§ **Available data**:
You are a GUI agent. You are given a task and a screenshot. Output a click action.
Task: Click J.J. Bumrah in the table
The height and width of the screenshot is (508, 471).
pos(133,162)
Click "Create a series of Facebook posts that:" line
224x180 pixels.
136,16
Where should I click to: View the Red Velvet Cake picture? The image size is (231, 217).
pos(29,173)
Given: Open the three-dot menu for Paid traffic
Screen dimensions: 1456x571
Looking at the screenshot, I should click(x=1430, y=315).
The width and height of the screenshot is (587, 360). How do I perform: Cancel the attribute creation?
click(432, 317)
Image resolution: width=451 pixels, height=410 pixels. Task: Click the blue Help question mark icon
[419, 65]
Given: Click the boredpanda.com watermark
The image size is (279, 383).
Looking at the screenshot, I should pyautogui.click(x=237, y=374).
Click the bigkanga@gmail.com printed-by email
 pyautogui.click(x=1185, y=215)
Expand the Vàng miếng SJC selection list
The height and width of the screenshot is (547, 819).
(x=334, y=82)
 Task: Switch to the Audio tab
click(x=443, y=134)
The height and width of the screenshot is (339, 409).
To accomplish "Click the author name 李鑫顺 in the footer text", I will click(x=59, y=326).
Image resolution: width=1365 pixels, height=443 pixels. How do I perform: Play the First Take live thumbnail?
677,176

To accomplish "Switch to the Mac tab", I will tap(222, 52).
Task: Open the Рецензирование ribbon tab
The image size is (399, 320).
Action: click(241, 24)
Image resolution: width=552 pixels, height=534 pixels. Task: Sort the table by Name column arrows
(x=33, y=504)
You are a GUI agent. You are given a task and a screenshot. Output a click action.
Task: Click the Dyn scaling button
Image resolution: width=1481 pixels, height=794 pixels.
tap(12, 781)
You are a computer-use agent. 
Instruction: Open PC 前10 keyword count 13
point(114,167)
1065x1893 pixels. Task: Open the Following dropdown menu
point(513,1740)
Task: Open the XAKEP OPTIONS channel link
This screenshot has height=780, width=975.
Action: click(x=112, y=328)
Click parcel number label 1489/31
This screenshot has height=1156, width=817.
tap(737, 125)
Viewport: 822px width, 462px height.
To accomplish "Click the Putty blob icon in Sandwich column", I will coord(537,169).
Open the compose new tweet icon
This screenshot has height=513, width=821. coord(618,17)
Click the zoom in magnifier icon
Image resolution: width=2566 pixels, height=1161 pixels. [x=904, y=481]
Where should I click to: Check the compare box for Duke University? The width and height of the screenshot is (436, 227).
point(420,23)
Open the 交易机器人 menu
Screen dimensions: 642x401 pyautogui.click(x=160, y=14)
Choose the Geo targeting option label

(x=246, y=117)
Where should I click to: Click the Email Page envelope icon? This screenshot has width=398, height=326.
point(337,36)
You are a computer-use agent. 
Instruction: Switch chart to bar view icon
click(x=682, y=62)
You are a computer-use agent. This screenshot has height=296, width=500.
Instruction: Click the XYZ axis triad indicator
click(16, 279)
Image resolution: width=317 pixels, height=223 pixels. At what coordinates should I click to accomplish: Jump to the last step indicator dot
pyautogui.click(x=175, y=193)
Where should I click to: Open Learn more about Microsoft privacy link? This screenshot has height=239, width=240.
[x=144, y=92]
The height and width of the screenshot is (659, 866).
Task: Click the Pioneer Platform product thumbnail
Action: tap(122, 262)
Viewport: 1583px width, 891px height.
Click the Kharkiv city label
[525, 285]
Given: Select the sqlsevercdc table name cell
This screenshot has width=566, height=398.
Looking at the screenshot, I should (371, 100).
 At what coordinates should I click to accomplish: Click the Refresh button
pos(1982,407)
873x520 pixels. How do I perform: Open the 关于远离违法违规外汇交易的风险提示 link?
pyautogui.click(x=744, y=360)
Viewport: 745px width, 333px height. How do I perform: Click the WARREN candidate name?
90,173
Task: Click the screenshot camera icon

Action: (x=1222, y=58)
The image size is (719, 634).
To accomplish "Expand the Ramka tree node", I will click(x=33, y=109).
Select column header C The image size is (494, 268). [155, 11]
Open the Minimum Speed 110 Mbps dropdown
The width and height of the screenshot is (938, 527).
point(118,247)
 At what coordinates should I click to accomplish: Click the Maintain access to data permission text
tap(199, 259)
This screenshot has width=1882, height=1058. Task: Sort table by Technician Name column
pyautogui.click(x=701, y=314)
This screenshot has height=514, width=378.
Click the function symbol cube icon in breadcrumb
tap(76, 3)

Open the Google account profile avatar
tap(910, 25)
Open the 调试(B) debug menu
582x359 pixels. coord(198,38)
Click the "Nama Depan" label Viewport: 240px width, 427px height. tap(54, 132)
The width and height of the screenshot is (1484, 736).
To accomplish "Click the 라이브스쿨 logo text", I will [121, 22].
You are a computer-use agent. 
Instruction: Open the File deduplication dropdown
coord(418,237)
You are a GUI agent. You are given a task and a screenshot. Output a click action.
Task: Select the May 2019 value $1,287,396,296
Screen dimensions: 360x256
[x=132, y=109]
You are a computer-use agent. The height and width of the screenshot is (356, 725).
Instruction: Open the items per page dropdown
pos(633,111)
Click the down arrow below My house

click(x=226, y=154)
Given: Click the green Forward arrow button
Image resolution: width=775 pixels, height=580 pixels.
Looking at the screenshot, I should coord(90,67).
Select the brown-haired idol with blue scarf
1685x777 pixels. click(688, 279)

§ **Exercise requirements**:
Write out every one of the records above verbatim, line for line.

§ **Correct output**:
You are a GUI agent. You are given a task and a screenshot. Output a click action.
Task: Click J.J. Bumrah in the table
The height and width of the screenshot is (508, 471).
pos(133,162)
Click "Create a series of Facebook posts that:" line
224x180 pixels.
136,16
Where should I click to: View the Red Velvet Cake picture? The image size is (231, 217).
pos(29,173)
Given: Open the three-dot menu for Paid traffic
Screen dimensions: 1456x571
Looking at the screenshot, I should click(x=1430, y=315).
The width and height of the screenshot is (587, 360). How do I perform: Cancel the attribute creation?
click(432, 317)
Image resolution: width=451 pixels, height=410 pixels. Task: Click the blue Help question mark icon
[419, 65]
Given: Click the boredpanda.com watermark
The image size is (279, 383).
Looking at the screenshot, I should pyautogui.click(x=237, y=374).
Click the bigkanga@gmail.com printed-by email
 pyautogui.click(x=1185, y=215)
Expand the Vàng miếng SJC selection list
The height and width of the screenshot is (547, 819).
(x=334, y=82)
 Task: Switch to the Audio tab
click(x=443, y=134)
The height and width of the screenshot is (339, 409).
To accomplish "Click the author name 李鑫顺 in the footer text", I will click(x=59, y=326).
Image resolution: width=1365 pixels, height=443 pixels. How do I perform: Play the First Take live thumbnail?
677,176

To accomplish "Switch to the Mac tab", I will tap(222, 52).
Task: Open the Рецензирование ribbon tab
The image size is (399, 320).
Action: click(241, 24)
Image resolution: width=552 pixels, height=534 pixels. Task: Sort the table by Name column arrows
(x=33, y=504)
You are a GUI agent. You are given a task and a screenshot. Output a click action.
Task: Click the Dyn scaling button
Image resolution: width=1481 pixels, height=794 pixels.
tap(12, 781)
You are a computer-use agent. 
Instruction: Open PC 前10 keyword count 13
point(114,167)
1065x1893 pixels. Task: Open the Following dropdown menu
point(513,1740)
Task: Open the XAKEP OPTIONS channel link
This screenshot has height=780, width=975.
Action: click(x=112, y=328)
Click parcel number label 1489/31
This screenshot has height=1156, width=817.
tap(737, 125)
Viewport: 822px width, 462px height.
To accomplish "Click the Putty blob icon in Sandwich column", I will coord(537,169).
Open the compose new tweet icon
This screenshot has height=513, width=821. coord(618,17)
Click the zoom in magnifier icon
Image resolution: width=2566 pixels, height=1161 pixels. [x=904, y=481]
Where should I click to: Check the compare box for Duke University? The width and height of the screenshot is (436, 227).
point(420,23)
Open the 交易机器人 menu
Screen dimensions: 642x401 pyautogui.click(x=160, y=14)
Choose the Geo targeting option label

(x=246, y=117)
Where should I click to: Click the Email Page envelope icon? This screenshot has width=398, height=326.
point(337,36)
You are a computer-use agent. 
Instruction: Switch chart to bar view icon
click(x=682, y=62)
You are a computer-use agent. This screenshot has height=296, width=500.
Instruction: Click the XYZ axis triad indicator
click(16, 279)
Image resolution: width=317 pixels, height=223 pixels. At what coordinates should I click to accomplish: Jump to the last step indicator dot
pyautogui.click(x=175, y=193)
Where should I click to: Open Learn more about Microsoft privacy link? This screenshot has height=239, width=240.
[x=144, y=92]
The height and width of the screenshot is (659, 866).
Task: Click the Pioneer Platform product thumbnail
Action: tap(122, 262)
Viewport: 1583px width, 891px height.
Click the Kharkiv city label
[525, 285]
Given: Select the sqlsevercdc table name cell
This screenshot has width=566, height=398.
Looking at the screenshot, I should (371, 100).
 At what coordinates should I click to accomplish: Click the Refresh button
pos(1982,407)
873x520 pixels. How do I perform: Open the 关于远离违法违规外汇交易的风险提示 link?
pyautogui.click(x=744, y=360)
Viewport: 745px width, 333px height. How do I perform: Click the WARREN candidate name?
90,173
Task: Click the screenshot camera icon

Action: (x=1222, y=58)
The image size is (719, 634).
To accomplish "Expand the Ramka tree node", I will click(x=33, y=109).
Select column header C The image size is (494, 268). [155, 11]
Open the Minimum Speed 110 Mbps dropdown
The width and height of the screenshot is (938, 527).
point(118,247)
 At what coordinates should I click to accomplish: Click the Maintain access to data permission text
tap(199, 259)
This screenshot has width=1882, height=1058. Task: Sort table by Technician Name column
pyautogui.click(x=701, y=314)
This screenshot has height=514, width=378.
Click the function symbol cube icon in breadcrumb
tap(76, 3)

Open the Google account profile avatar
tap(910, 25)
Open the 调试(B) debug menu
582x359 pixels. coord(198,38)
Click the "Nama Depan" label Viewport: 240px width, 427px height. tap(54, 132)
The width and height of the screenshot is (1484, 736).
To accomplish "Click the 라이브스쿨 logo text", I will [121, 22].
You are a computer-use agent. 
Instruction: Open the File deduplication dropdown
coord(418,237)
You are a GUI agent. You are given a task and a screenshot. Output a click action.
Task: Select the May 2019 value $1,287,396,296
Screen dimensions: 360x256
[x=132, y=109]
You are a computer-use agent. The height and width of the screenshot is (356, 725).
Instruction: Open the items per page dropdown
pos(633,111)
Click the down arrow below My house

click(x=226, y=154)
Given: Click the green Forward arrow button
Image resolution: width=775 pixels, height=580 pixels.
Looking at the screenshot, I should coord(90,67).
Select the brown-haired idol with blue scarf
1685x777 pixels. click(688, 279)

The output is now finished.